Türkiye'ye büyük acılar yaşatan 12 Eylül
darbesini anlatan film sayısı ne yazık ki çok az. Babam ve Oğlum,
Zincirbozan, Beynelmilel, O...
Çocukları,
Dikenli Yol akla ilk gelenler. Zeki Ökten'in (1986) Ses'i, darbenin
acılarını anlatan ilk film. Son yapım ise evsizlerin hikâyesinin
anlatıldığı Bu Son Olsun (Yön.: Orçun Benli). Hemen her yıl listeye bir
film daha ekleniyor. Önümüzdeki sezon seyirciyi selamlayacak film ise
Kanlı Postal.
Mehmet Arslan'ın yönettiği filmin çekimleri İstanbul Polonezköy yakınlarında devam ediyor. Film, darbe döneminin sembolü haline gelen Diyarbakır Cezaevi'nde yaşananları perdeye taşıyor. Konusu şöyle: "Esat cezaevinde yüzbaşıdır, darbeden sonra hücreye atılanları terbiye etmekle görevlidir. Kemal, Hayri, Ali, Emine, Narin ve daha birçok kişi cezaevinde kalan tutuklulardır. Siyasi görüşleri, inançları yüzünden Esat ve emri altındaki gardiyanlarından ağır işkenceler görür. İşkence için hücreye kapatılan Hayri, burada intihar eder, dört arkadaşı da kendilerini canlı canlı yakar. Mahkemede işkencelerin durması talebinde bulunan tutukluların istekleri yerine gelmediğinden tutuklular ölüm orucuna girer ve olaylar büyüyerek devam eder."

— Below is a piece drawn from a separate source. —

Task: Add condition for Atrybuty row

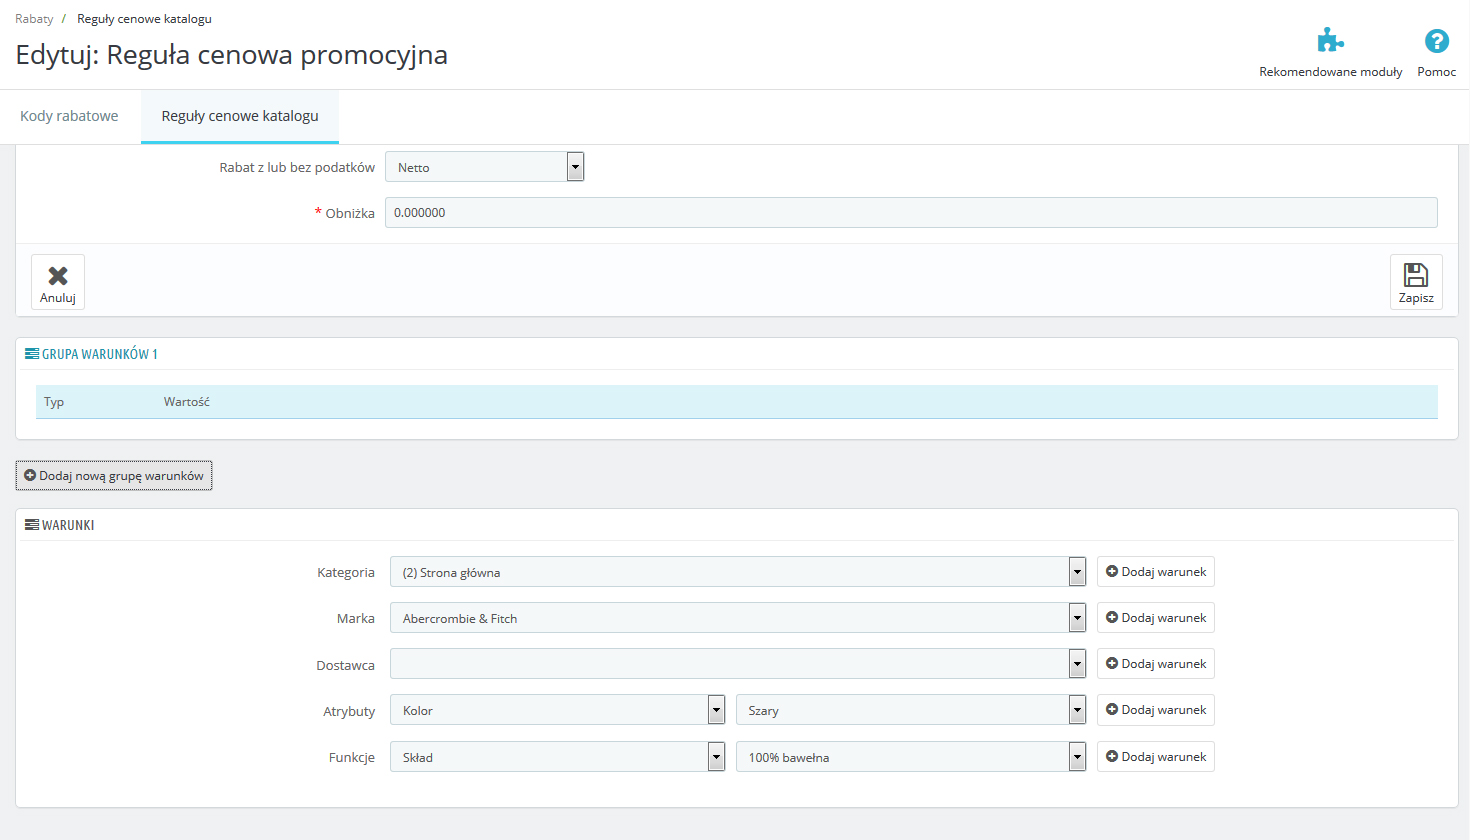Action: click(x=1155, y=710)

Film baştan sona gerçek hikâyeler üzerine kurulu. O dönemde işkenceye maruz kalan mahkûmlarla görüşülerek senaryo yazılmış, gerçek isimler kullanılmış. Set ortamı da ilginç. Şiddet üzerine kurulu olduğu için herkes çatık kaşla ortalıklarda geziyor. Ağır bir psikoloji ortama hâkim. Çekimlerin Kılıçlı köyündeki eski askeri lojmanlarında yapılması ise büyük bir ironi.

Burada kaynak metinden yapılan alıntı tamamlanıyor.